*Recorded data*:
........
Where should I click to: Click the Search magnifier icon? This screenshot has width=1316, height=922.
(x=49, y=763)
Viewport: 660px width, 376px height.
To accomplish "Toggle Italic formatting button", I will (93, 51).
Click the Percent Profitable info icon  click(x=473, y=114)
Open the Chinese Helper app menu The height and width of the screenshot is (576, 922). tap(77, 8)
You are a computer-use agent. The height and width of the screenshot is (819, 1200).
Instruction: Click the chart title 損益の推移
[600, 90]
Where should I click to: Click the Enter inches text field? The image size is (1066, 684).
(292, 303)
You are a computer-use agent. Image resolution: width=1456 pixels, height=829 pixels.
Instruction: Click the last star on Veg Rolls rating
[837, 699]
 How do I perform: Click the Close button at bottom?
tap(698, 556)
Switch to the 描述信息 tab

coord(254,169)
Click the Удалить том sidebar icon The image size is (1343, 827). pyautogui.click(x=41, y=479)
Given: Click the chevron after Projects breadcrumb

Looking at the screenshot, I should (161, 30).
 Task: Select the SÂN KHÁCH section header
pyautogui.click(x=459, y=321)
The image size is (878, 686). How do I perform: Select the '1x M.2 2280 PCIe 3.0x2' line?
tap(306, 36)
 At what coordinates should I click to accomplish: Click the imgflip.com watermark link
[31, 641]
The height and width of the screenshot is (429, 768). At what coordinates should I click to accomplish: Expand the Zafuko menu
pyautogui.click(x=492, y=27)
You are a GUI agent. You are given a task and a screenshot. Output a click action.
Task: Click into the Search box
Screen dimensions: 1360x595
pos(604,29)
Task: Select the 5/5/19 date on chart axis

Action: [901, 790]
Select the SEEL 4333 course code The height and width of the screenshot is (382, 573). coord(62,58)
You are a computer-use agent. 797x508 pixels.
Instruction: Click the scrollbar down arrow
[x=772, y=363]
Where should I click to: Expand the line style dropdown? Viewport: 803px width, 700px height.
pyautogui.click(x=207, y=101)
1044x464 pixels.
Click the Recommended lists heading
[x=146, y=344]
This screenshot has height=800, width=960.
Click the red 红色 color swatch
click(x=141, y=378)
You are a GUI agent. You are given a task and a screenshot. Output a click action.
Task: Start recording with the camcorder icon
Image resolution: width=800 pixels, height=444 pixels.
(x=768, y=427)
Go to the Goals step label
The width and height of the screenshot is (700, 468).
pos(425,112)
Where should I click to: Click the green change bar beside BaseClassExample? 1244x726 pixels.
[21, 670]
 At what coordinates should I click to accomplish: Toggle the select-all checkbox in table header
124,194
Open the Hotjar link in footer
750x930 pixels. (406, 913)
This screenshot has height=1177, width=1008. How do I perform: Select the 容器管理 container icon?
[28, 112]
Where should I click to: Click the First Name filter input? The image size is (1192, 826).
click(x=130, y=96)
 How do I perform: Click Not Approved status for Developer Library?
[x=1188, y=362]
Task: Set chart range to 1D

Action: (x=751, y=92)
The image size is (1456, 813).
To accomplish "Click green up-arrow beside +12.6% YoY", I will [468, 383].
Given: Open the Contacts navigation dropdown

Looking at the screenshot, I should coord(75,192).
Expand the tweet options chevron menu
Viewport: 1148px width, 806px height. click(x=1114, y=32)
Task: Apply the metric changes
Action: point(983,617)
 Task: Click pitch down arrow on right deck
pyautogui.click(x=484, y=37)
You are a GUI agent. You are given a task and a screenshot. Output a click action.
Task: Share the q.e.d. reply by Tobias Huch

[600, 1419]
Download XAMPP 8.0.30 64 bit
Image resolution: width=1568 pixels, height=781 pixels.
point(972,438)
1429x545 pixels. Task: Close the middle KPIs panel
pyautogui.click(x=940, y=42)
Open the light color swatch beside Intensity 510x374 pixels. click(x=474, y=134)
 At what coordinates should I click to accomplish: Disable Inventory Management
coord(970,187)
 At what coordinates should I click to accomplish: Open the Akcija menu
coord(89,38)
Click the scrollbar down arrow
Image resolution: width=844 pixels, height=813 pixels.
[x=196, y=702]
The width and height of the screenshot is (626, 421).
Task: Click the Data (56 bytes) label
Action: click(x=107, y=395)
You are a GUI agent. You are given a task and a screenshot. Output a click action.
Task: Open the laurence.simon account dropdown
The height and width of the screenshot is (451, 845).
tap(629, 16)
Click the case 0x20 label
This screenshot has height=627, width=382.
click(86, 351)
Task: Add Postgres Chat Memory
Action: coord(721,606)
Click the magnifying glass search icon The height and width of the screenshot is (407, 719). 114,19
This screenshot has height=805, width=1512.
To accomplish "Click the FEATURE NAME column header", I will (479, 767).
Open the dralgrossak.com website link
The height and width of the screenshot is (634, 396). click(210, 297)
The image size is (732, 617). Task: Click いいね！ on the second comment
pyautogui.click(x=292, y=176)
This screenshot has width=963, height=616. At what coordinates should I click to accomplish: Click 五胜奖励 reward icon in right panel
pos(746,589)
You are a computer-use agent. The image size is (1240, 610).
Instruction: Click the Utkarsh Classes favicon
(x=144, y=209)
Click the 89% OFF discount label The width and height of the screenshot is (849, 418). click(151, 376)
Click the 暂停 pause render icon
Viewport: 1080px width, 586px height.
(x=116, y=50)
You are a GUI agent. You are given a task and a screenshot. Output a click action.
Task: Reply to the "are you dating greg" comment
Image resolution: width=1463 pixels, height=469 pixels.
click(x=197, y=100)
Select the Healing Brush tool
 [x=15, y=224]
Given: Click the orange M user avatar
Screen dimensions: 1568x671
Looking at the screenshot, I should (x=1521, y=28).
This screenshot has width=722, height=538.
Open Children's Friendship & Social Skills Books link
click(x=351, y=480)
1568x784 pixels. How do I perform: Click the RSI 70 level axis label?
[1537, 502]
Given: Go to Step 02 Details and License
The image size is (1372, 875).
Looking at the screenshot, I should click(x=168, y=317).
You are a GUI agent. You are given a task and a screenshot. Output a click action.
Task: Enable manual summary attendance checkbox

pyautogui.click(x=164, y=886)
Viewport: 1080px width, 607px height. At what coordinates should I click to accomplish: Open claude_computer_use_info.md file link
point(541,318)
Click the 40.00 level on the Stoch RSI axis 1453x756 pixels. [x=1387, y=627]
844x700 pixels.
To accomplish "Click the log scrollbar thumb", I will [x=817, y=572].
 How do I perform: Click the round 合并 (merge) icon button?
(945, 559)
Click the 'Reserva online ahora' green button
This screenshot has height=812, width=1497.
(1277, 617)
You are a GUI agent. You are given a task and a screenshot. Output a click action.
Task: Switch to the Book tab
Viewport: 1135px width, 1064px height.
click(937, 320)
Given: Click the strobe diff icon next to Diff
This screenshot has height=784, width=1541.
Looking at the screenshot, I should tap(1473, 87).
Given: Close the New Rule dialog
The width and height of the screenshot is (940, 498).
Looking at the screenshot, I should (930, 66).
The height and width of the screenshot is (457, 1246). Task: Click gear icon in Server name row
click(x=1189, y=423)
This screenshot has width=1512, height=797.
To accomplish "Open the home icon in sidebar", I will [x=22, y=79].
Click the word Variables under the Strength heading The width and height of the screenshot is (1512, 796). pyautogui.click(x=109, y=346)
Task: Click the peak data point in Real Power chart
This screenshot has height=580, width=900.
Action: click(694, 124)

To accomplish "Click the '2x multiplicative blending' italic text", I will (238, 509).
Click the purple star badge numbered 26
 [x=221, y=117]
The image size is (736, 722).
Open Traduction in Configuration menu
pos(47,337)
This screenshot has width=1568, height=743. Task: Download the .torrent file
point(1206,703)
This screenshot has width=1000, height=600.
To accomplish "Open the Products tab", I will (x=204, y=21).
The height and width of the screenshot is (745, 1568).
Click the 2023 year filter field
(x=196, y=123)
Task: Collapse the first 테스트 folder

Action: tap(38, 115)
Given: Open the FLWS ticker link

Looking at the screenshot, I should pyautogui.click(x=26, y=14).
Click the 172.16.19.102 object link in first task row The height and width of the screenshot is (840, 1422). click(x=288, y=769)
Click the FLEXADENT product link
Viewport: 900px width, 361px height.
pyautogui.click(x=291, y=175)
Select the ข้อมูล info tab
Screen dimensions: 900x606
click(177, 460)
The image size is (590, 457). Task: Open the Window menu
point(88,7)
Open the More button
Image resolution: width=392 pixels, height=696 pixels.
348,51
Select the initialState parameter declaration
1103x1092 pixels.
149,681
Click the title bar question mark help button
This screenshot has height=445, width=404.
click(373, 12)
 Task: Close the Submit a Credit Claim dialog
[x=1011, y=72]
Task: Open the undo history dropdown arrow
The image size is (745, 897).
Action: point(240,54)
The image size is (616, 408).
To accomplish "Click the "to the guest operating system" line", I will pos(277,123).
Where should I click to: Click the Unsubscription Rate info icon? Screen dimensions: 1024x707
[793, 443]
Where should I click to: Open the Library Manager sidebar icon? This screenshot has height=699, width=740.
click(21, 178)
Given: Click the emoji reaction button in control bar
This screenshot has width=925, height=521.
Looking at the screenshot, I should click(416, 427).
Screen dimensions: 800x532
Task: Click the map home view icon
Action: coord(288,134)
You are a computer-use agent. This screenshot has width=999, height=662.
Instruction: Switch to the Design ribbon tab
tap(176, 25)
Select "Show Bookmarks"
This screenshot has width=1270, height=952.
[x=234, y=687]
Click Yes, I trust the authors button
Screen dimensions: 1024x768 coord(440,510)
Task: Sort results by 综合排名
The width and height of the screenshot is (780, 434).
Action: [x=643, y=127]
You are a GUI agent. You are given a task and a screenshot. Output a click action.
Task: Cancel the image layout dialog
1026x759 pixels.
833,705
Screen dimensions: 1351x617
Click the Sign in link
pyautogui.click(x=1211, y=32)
........
*GOAL OF THE EXERCISE*: The answer must be a single number: how many lines in the data contain the string "will"?

*REPLY*: 8